ERY974単剤療法では、NCI-H446 cold tumorに対する抗腫瘍効果は軽微であった。これは、一部にはERY974によって誘導されたT細胞の浸潤が腫瘍間質境界に限局されているためである。しかし、化学療法剤との併用療法では、T細胞の腫瘍中心部への浸潤が促進され、さらにERY974自身の腫瘍中心部への分布が増加することで、有効性が向上した。また、ERY974はカペシタビンによる細胞障害活性を増強した。これは一部にはERY974によって誘導されるIFNγおよびTNFαによって、MKN45 cold tumorでチミジンリン酸化酵素の発現が誘導され、カペシタビンの活性化体への変換が促進されたためである。

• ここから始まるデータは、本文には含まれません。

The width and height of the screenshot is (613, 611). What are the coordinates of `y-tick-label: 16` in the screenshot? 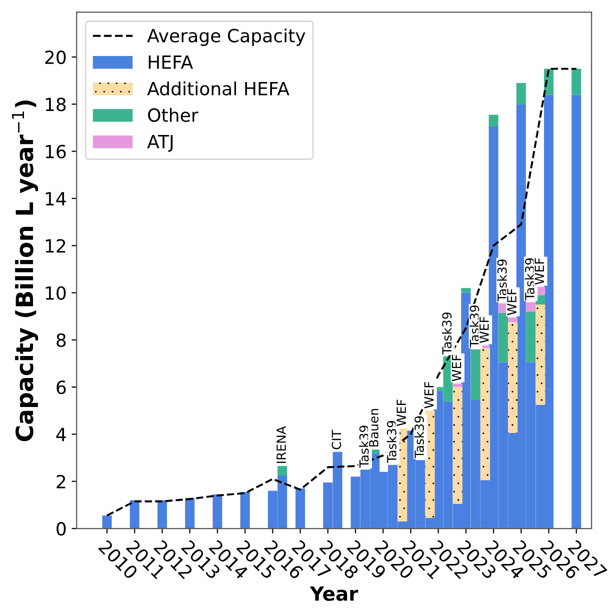 It's located at (56, 151).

以上のように、ヒト化NOGマウスを用いた非臨床研究によりERY974と化学療法剤が相乗的かつ相互的に抗腫瘍効果を増強し、cold tumorに対する有望な治療戦略となる可能性が示された。
講演3:重度免疫不全マウスを用いた細胞治療薬の開発
高橋 武司
公益財団法人 実中研 実験動物基礎研究部
重度免疫不全NOGマウスでは生きたヒト免疫細胞とヒト腫瘍細胞が共存できるため抗がん治療法の開発のためのユニークな実験系である。免疫細胞の細胞傷害活性を利用したがん治療は多様化しており、それらの治療戦略に応じたマウスの開発が求められている。実中研ではヒトIL-15を発現するトランスジェニックNOGマウス(NOG-IL-15Tg) を2017年に開発し、ヒトNK細胞が長期にマウス生体内に維持されるとともに抗体依存性細胞傷害活性(ADCC)によりヒトがん細胞の成長を抑制できることを示した。さらにマウスFcg受容体を欠損させたマウス(NOG-FcgR KO)を作製することによりマウスマクロファージによるマウス内因性のADCCを低減させ、NOG-IL-15Tgマウスと組み合わせることによりヒトNK細胞によるADCCを特異的に検出可能なマウスモデルを開発した。これらのモデルでは新規抗体治療薬の開発、あるいはキメラ受容体(CAR)を発現する改変ヒトNK細胞(CAR-NK)の抗腫瘍活性が検証可能であると考えられる。またNOG-FcgR KOマウスではヒト造血幹細胞を移植したモデルにおいて分子機構は不明ながら抗PD-1抗体投与によりヒトがん細胞を拒絶するケースが認められ、ヒトT細胞の腫瘍内への強い浸潤を伴うことからT細胞免疫による抗がん治療法の開発に応用可能であると考えられる。本発表ではこれらのマウスの紹介と共に実中研で開発しているモデルの特徴について概略を述べる。